The diversion tunnel — 150 feet deep, 18 feet in diameter and approximately a mile long under Foster Avenue — was announced in 2013 and construction began in spring 2016.
According to Rebekah Scheinfeld, commissioner of the Chicago Department of Transportation, the project is on schedule for completion in spring 2018.
"Next spring, we'll have flood diversion in place," she said.
In the interim, CDOT has a wall of sandbags and concrete barriers in place at the most vulnerable areas along the river.

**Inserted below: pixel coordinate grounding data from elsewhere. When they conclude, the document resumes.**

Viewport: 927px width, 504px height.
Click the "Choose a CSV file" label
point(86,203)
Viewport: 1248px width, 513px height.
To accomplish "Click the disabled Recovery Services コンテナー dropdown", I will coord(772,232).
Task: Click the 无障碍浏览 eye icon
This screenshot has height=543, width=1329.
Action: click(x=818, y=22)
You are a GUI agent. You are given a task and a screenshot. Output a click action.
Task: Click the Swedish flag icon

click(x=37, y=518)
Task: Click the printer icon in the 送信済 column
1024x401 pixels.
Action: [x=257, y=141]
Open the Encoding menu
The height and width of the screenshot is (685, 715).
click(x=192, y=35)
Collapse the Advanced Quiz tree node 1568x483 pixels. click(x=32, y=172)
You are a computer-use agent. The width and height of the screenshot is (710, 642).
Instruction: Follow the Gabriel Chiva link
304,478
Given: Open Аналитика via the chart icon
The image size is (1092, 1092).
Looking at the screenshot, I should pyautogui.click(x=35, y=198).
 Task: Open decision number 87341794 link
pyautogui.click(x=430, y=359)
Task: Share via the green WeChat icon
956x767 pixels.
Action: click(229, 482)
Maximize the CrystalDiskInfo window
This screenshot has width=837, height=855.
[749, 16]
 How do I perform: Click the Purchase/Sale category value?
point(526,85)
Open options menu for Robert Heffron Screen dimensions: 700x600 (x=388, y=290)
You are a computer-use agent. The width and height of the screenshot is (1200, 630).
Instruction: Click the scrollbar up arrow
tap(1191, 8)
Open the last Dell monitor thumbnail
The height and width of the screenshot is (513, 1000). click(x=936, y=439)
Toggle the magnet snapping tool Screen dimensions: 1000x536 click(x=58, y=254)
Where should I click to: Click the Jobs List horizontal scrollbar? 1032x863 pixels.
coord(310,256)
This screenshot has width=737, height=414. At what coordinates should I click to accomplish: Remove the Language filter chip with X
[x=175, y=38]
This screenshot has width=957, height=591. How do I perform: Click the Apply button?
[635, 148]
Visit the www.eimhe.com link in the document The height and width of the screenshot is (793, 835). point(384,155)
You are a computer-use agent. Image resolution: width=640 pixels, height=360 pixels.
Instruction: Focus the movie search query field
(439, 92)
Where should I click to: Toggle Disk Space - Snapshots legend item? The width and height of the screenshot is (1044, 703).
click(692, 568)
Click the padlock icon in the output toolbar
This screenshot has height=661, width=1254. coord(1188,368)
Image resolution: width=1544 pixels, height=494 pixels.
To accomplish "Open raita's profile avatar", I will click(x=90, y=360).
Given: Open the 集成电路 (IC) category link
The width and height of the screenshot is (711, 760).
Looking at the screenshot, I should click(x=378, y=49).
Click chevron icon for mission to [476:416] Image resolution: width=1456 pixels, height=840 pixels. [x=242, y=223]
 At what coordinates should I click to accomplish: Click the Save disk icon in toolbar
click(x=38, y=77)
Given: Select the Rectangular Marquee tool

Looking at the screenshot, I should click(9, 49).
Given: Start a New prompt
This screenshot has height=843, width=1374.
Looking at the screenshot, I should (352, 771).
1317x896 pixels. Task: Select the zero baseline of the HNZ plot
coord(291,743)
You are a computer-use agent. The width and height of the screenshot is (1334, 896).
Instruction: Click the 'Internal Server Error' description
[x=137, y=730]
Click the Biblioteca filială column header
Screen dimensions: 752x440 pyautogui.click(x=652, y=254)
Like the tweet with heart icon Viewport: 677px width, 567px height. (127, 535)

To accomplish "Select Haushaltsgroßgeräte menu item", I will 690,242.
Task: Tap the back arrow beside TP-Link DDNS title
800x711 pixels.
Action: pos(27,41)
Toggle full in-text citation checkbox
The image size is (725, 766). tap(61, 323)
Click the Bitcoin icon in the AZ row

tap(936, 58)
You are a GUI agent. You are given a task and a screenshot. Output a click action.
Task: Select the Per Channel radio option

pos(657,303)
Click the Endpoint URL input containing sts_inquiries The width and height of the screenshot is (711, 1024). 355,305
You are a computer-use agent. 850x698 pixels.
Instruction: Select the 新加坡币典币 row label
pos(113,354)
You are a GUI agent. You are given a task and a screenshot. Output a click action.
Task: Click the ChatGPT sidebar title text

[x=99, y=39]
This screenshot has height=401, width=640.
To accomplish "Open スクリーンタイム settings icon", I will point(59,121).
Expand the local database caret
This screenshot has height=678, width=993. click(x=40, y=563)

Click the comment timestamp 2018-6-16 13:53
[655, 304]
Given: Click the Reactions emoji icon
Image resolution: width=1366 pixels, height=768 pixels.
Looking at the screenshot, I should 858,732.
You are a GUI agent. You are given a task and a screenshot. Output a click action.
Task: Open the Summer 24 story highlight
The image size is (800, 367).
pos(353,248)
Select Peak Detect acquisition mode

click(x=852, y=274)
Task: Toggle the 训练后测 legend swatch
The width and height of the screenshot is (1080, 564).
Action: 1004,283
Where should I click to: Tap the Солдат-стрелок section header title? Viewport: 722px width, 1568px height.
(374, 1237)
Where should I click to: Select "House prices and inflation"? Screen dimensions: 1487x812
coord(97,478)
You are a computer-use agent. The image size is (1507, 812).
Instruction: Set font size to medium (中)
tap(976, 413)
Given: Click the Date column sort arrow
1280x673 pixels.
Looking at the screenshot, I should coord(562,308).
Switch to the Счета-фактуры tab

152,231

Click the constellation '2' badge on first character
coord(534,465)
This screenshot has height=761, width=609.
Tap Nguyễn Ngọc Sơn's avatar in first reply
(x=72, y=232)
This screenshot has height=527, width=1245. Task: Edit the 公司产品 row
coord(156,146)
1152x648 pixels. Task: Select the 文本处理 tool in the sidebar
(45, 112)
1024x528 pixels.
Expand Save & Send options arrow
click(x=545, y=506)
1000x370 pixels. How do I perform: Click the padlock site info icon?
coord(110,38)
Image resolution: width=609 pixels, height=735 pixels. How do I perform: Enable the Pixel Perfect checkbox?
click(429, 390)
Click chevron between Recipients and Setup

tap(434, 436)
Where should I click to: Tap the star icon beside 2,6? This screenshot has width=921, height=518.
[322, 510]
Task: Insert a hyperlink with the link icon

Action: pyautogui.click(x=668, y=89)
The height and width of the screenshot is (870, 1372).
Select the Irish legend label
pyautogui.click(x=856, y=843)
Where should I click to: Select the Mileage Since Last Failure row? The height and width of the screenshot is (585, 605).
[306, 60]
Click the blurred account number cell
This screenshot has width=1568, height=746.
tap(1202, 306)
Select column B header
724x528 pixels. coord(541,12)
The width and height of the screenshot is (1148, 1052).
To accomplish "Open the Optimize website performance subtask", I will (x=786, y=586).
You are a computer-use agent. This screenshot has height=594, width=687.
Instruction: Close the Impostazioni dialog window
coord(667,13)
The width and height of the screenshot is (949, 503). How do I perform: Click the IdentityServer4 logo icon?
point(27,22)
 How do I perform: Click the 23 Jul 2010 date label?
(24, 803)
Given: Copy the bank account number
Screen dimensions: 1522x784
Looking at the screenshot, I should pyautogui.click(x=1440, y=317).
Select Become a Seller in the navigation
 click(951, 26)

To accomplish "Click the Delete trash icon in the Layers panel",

To date, crews have blasted 150 feet down at the tunnel's outlet shaft in River Park, where a tunnel boring machine is now being assembled underground, according to Sonny Jaramilla, the tunnel's on-site project manager for the engineering firm Parsons Brinckerhoff.
"We hope to start boring soon," Jaramilla said.
Simultaneously, crews have been digging an inlet shaft near Foster and Springfield avenues, on unimproved Park District land. The shaft has reached 90 feet deep and controlled explosions will take place every few days to chip away at the remaining 60 feet of rock.
Following a shout of "Fire in the hole!" Emanuel detonated 120 micro-charges at the inlet shaft on Friday.
Once the tunnel is complete, it will operate on a passive system that makes use of gravity to divert storm water at the inlet during flood conditions and move it downstream to an outlet shaft that will spit the water into the North Shore Channel.
Following a shout of "Fire in the hole!" Mayor Rahm Emanuel hit the detonator button on 120 micro-charges at the inlet shaft of the Albany Park Storm Water Diversion Tunnel. [DNAinfo/Patty Wetli]
Mayor Rahm Emanuel peers into the inlet shaft of the Albany Park Storm Water Diversion Tunnel. [DNAinfo/Patty Wetli]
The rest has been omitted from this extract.